Il cronometro in Place du Triangle de l'Amitié non mente e quest'anno punta dritto al record di Stian Angermund. La vera notizia nella valle non è la portata dell'evento, ma l'ossessione tecnica di Rémi Bonnet nel voler demolire il tempo di 3:35:04 nella 42km du Mont-Blanc di domenica prossima. Lo svizzero arriva con una forma fisica imbarazzante, dopo aver blindato la preparazione in quota, e le voci di corridoio a Chamonix assicurano che i suoi watt in salita siano fuori da ogni logica per una prova di questo calibro.
L'assalto alla barriera di Vallorcine
La chiave di questa edizione risiede nel tratto spacca-gambe che collega Argentière a Vallorcine. Non è solo una questione di polmoni, ma di gestione del lattato prima di affrontare la salita brutale verso La Flégère. Con un dislivello positivo di 2540 metri, la 42km è diventata l'epicentro della Golden Trail World Series, superando persino l'interesse mediatico per l'ultra distanza. Il duello tra Bonnet e l'armata keniana di Philemon Kiriago promette un ritmo di partenza suicida che potrebbe mandare in frantumi il gruppo prima di metà gara.
Agonia verticale e ultra resistenza
Mentre i riflettori sono puntati sulla maratona, venerdì si apriranno le danze con il Kilomètre Vertical. Qui, la tecnica di spinta con i bastoncini e la capacità polmonare sono portate all'estremo in appena 3,8 chilometri di parete pura. È l'antipasto tecnico per i puristi dello skyrunning che cercano il collasso muscolare in meno di 40 minuti. Dall'altro lato, i corridori della 90km du Mont-Blanc affronteranno un terreno tecnico ed esposto che, con le previsioni di caldo a bassa quota, trasformerà il passaggio a Emosson in un vero calvario di disidratazione.

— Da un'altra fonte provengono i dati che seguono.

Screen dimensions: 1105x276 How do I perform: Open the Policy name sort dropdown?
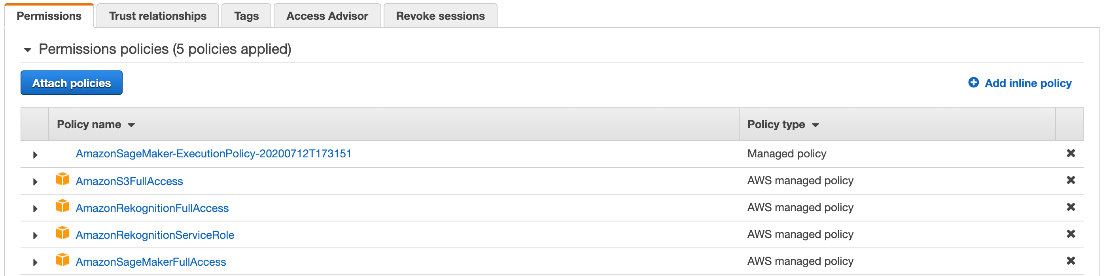point(131,125)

La 23km du Mont-Blanc e la notturna Duo Étoilé serviranno da termometro per misurare la salute di un terreno che, nonostante le piogge primaverili, presenta sentieri veloci e compatti. Tuttavia, tutti gli sguardi degli analisti di performance sono rivolti al passaggio di Posettes. Se Bonnet scollinerà con tre minuti di vantaggio sul record attuale, entreremo in un territorio inesplorato per il trail running moderno. La crisi degli ultimi chilometri deciderà se saremo di fronte a un tempo d'epoca o se l'altitudine francese rimetterà ogni atleta al proprio posto.